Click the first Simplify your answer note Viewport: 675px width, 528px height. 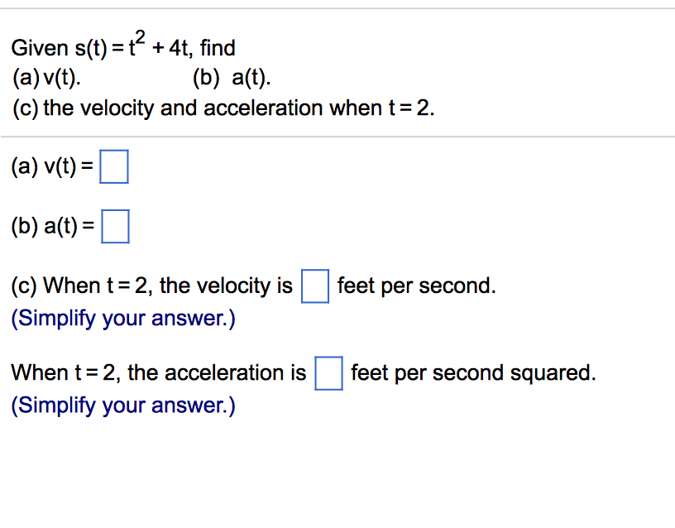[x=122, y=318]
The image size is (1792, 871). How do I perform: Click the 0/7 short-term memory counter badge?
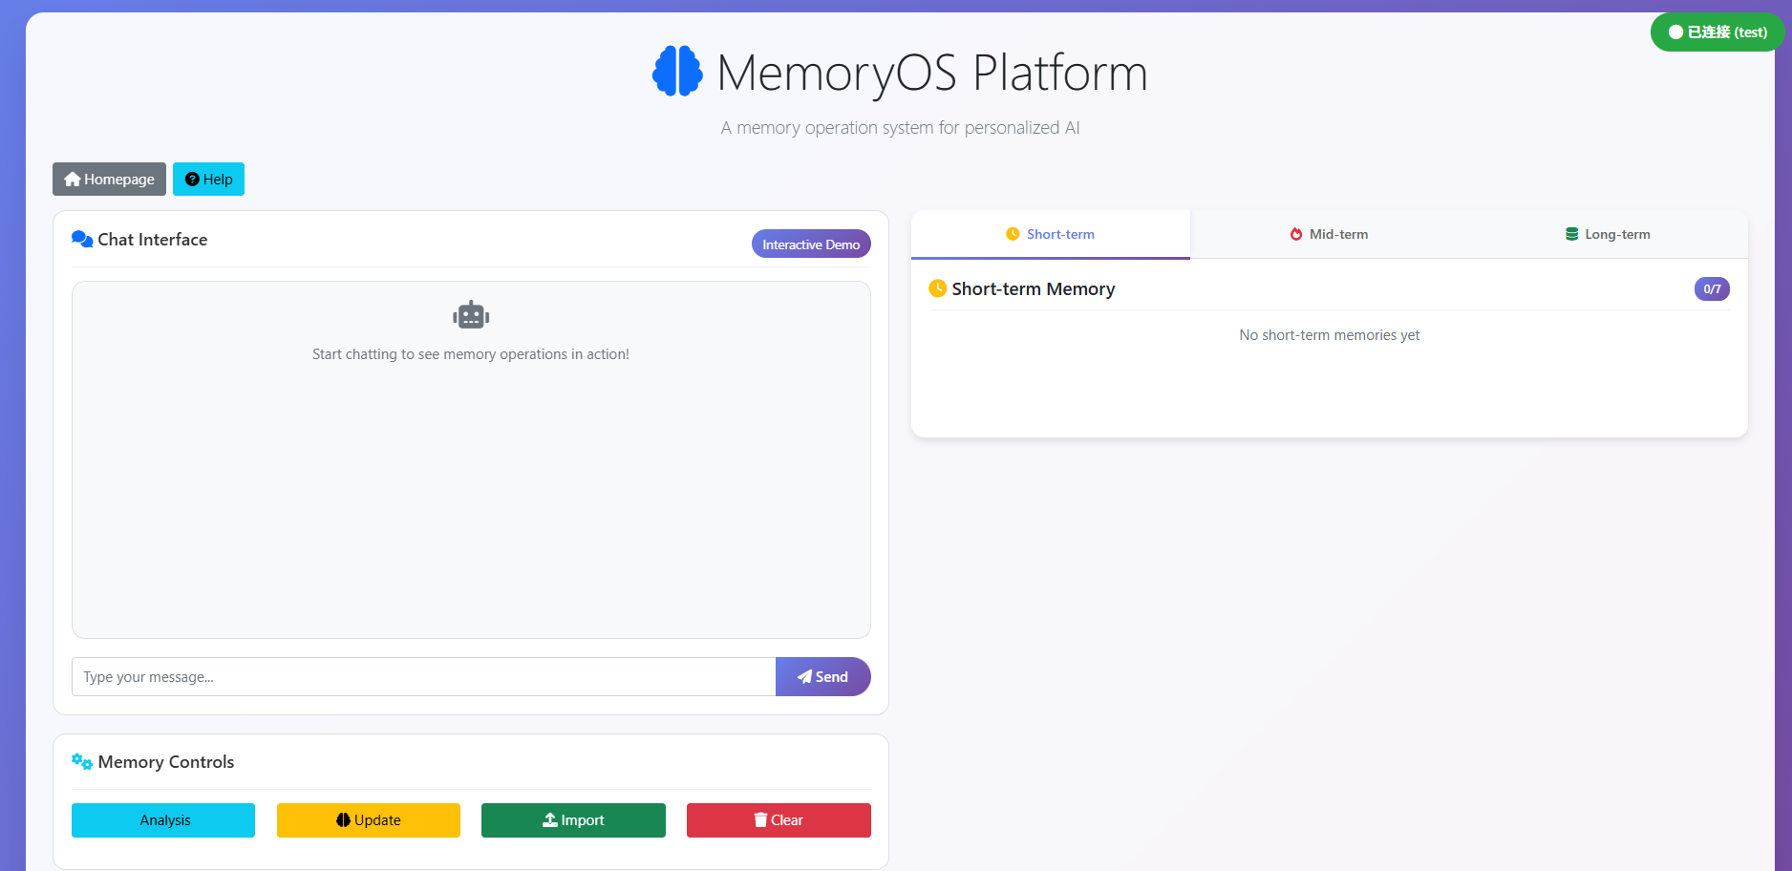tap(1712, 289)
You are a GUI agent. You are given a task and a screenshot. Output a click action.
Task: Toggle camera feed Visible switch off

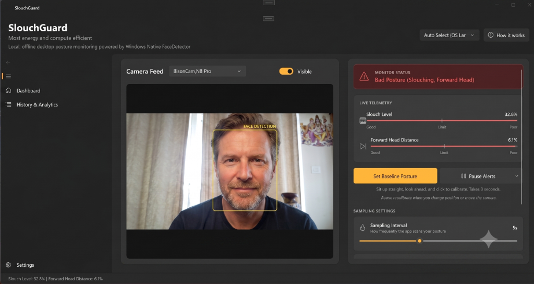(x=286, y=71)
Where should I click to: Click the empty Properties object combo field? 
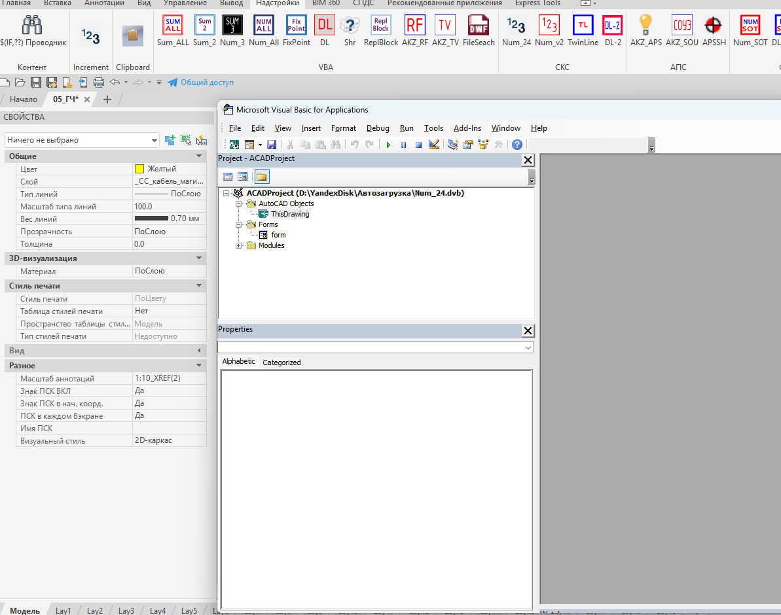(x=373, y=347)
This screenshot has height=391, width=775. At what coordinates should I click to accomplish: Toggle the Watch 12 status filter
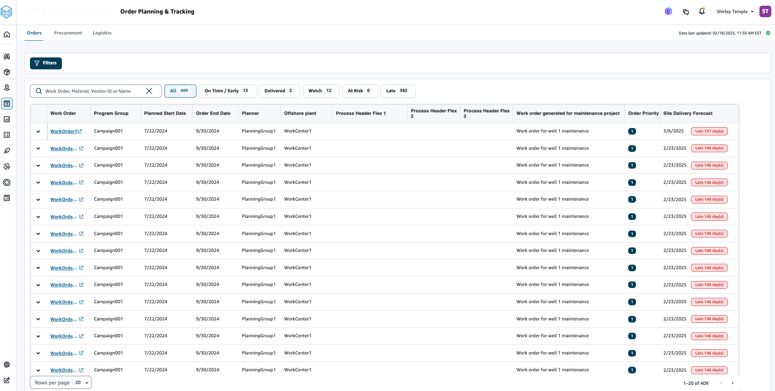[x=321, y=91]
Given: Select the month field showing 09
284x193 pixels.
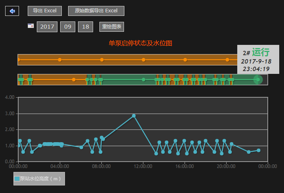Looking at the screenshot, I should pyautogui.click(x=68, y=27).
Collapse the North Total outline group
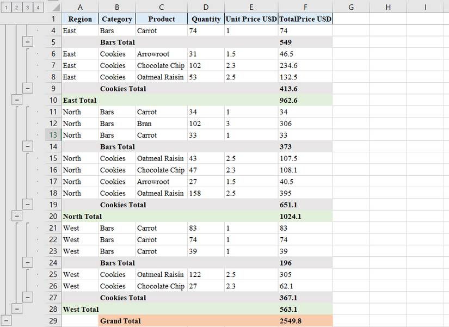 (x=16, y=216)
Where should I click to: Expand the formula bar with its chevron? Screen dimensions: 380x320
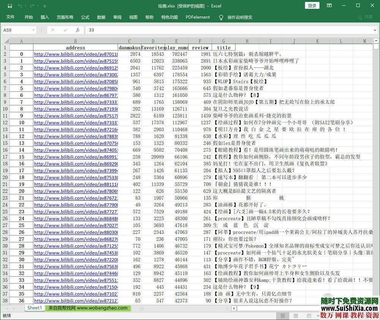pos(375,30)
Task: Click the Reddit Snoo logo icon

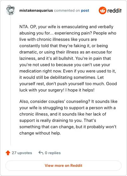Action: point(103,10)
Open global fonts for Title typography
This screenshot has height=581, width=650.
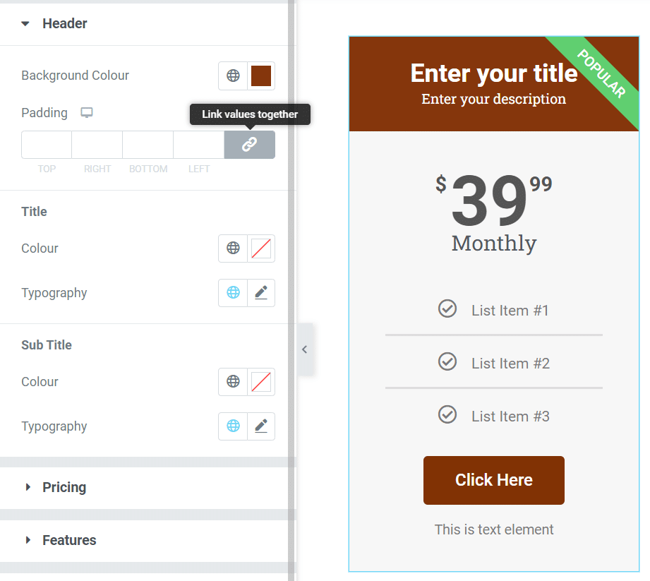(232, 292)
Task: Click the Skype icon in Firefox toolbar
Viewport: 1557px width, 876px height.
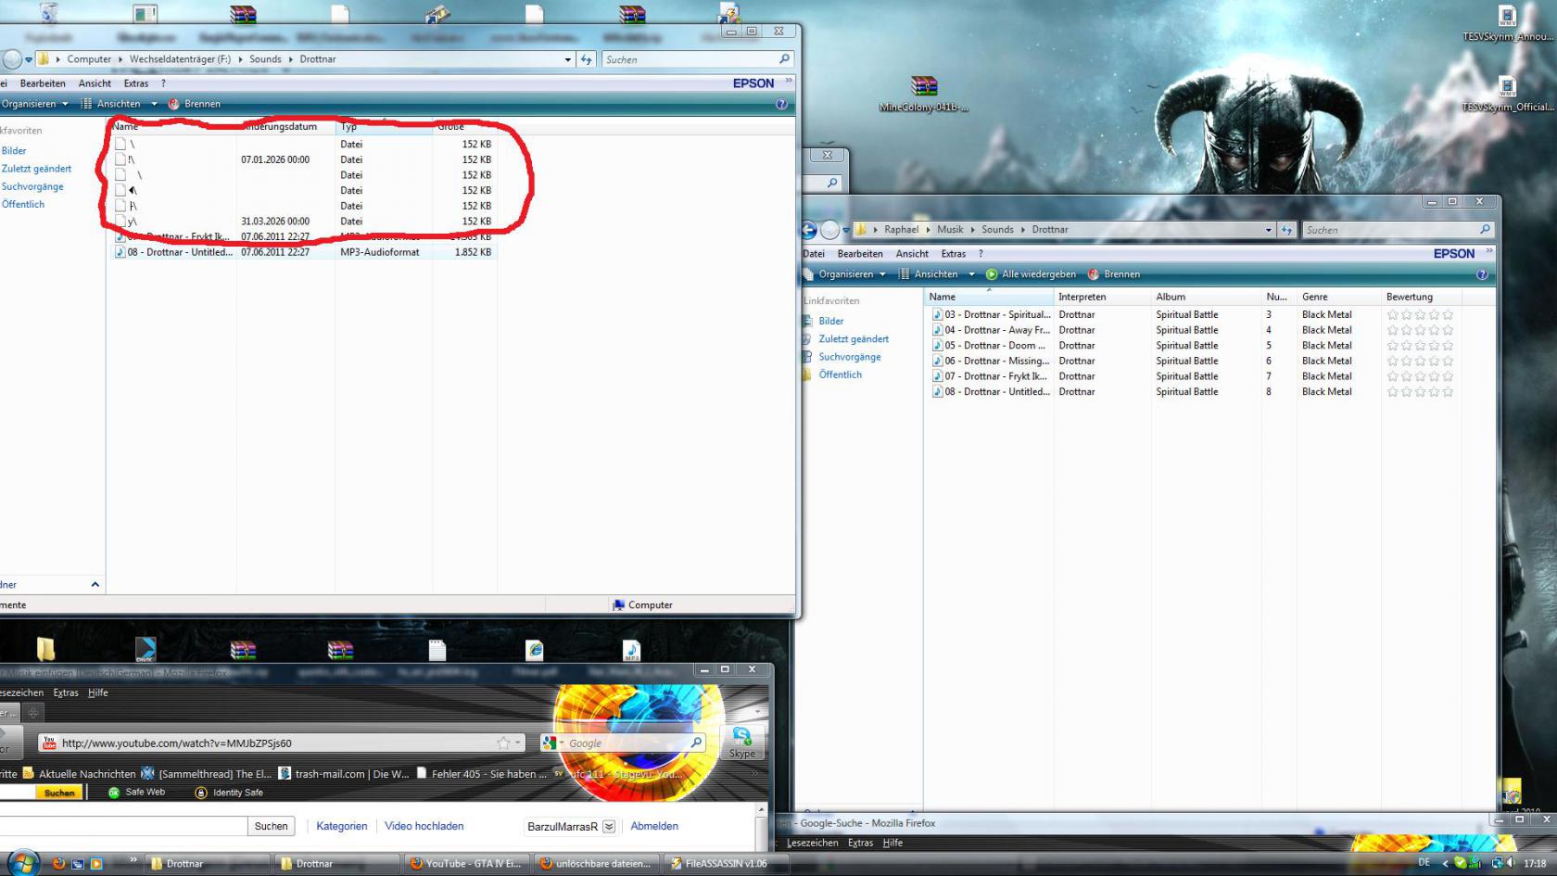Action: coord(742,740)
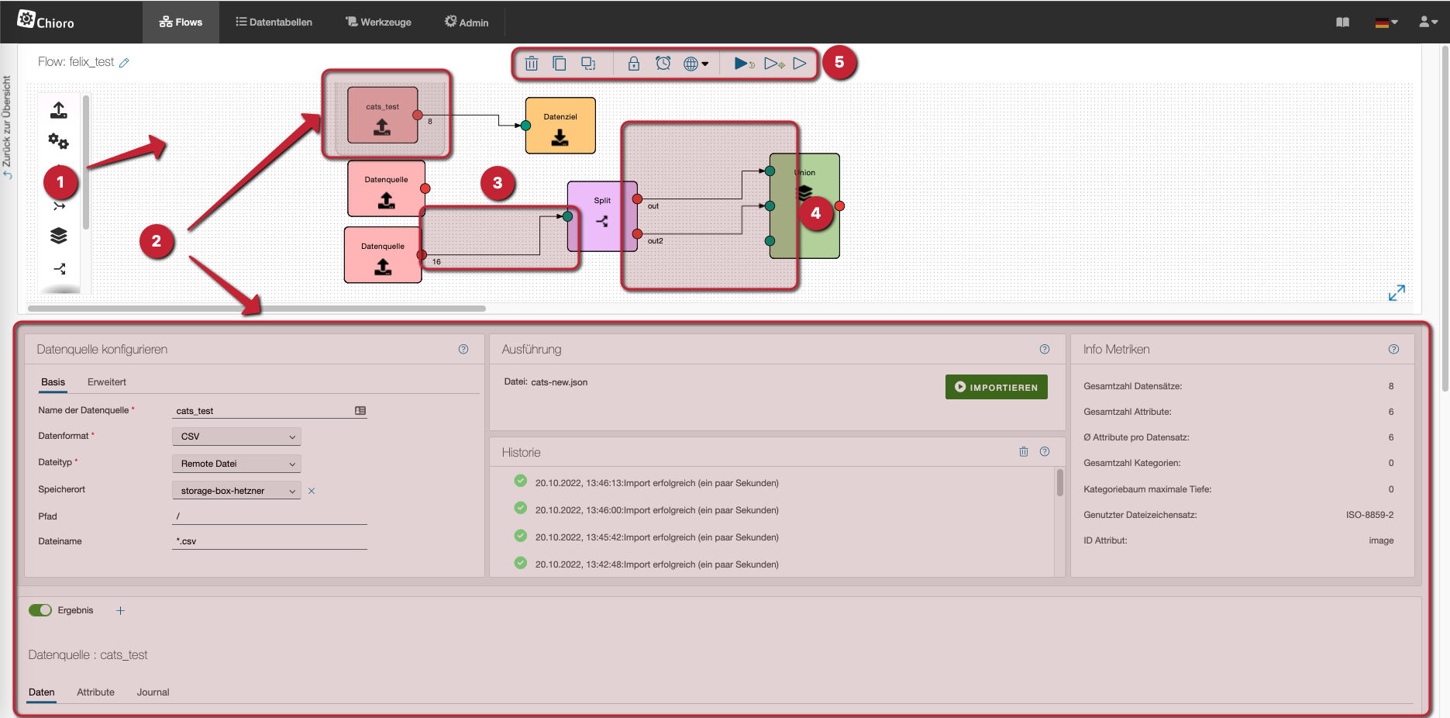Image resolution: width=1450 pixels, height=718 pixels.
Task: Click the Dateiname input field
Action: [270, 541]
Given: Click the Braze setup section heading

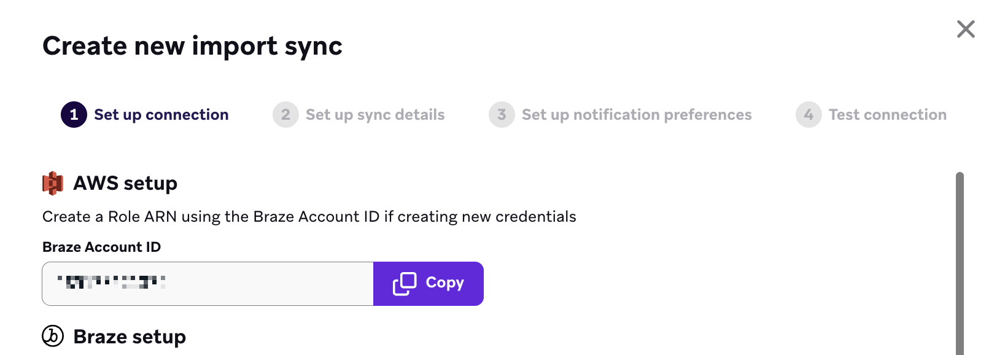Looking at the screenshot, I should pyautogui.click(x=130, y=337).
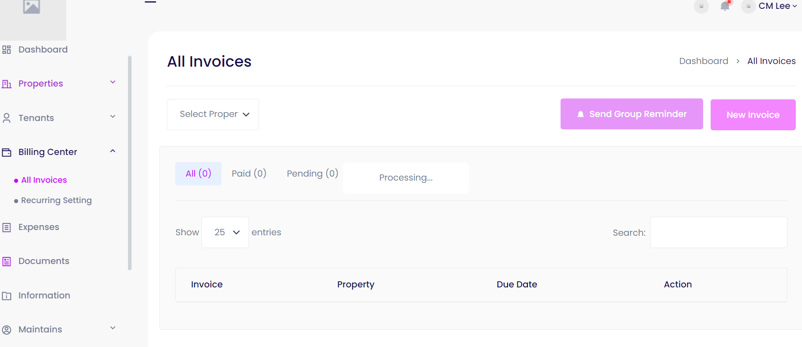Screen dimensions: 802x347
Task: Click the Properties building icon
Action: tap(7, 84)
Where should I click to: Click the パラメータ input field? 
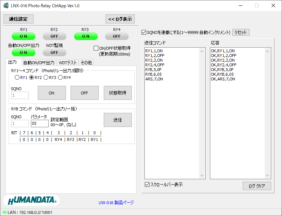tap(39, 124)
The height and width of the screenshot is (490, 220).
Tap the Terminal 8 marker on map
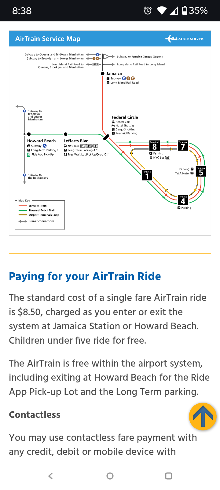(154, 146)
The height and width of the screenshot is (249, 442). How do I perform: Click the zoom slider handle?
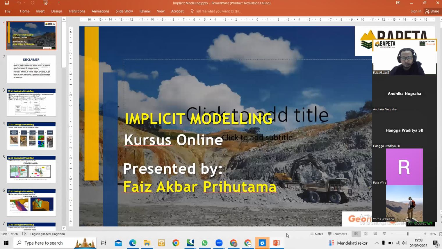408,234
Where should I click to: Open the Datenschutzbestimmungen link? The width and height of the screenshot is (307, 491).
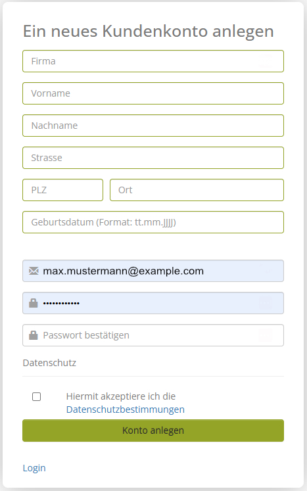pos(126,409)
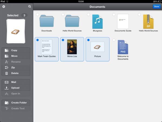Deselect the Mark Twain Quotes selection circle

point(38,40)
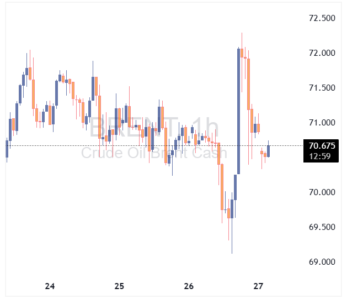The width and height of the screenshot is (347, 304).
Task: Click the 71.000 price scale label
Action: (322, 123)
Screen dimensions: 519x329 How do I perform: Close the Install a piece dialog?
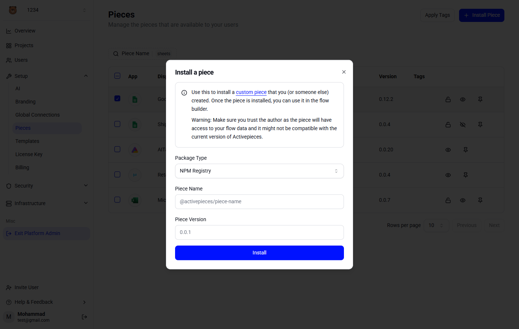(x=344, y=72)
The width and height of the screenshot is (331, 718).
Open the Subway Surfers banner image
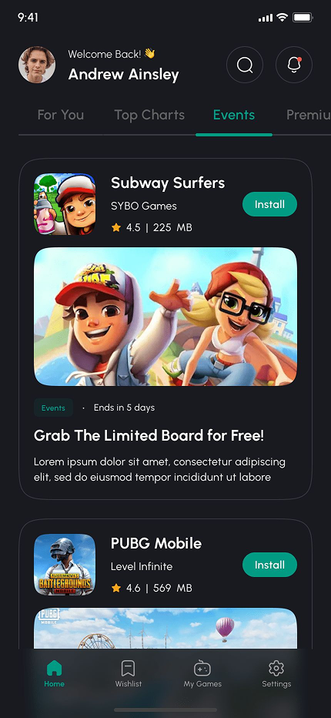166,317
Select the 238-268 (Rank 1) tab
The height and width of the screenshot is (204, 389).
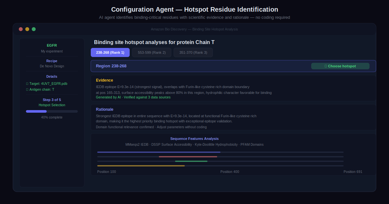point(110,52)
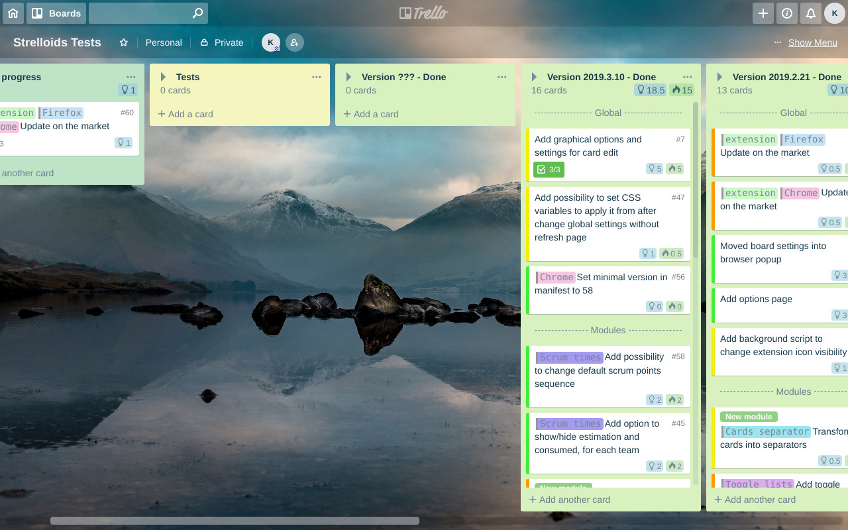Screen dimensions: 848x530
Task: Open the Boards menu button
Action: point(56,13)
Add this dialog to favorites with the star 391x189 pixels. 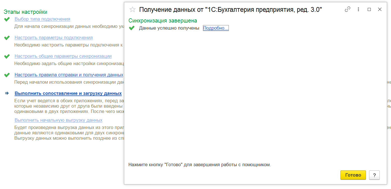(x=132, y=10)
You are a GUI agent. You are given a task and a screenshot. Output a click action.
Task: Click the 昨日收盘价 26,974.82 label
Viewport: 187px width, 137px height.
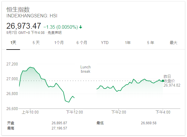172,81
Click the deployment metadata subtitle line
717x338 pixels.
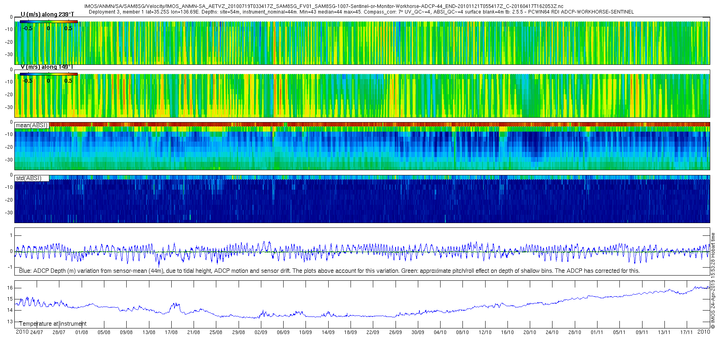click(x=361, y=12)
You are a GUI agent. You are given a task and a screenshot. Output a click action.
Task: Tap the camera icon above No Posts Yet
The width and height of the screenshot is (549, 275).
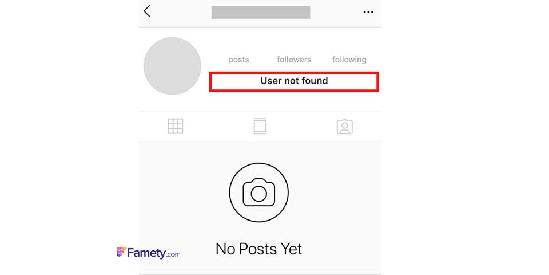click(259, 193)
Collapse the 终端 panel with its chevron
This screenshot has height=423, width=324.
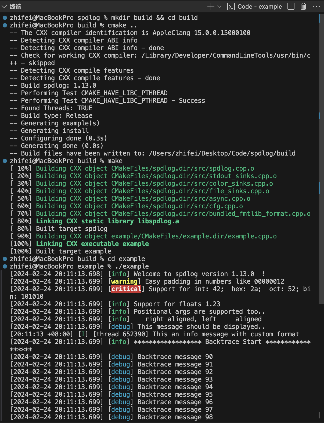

──────────

→ **WORK ITEM**
Copy out exactly the material that runs from the line with "Where should I click to: Expand" to the line with "Task: Click the Skype icon in Firefox toolbar", ends included, and leave the pictures behind.

→ **ANSWER SPACE**
Where should I click to: Expand the formula bar with its chevron? Screen dimensions: 380x320
pos(375,30)
Task: Click the Reddit Snoo logo icon

Action: point(103,10)
Open global fonts for Title typography
This screenshot has height=581, width=650.
(232, 292)
Task: Click the Skype icon in Firefox toolbar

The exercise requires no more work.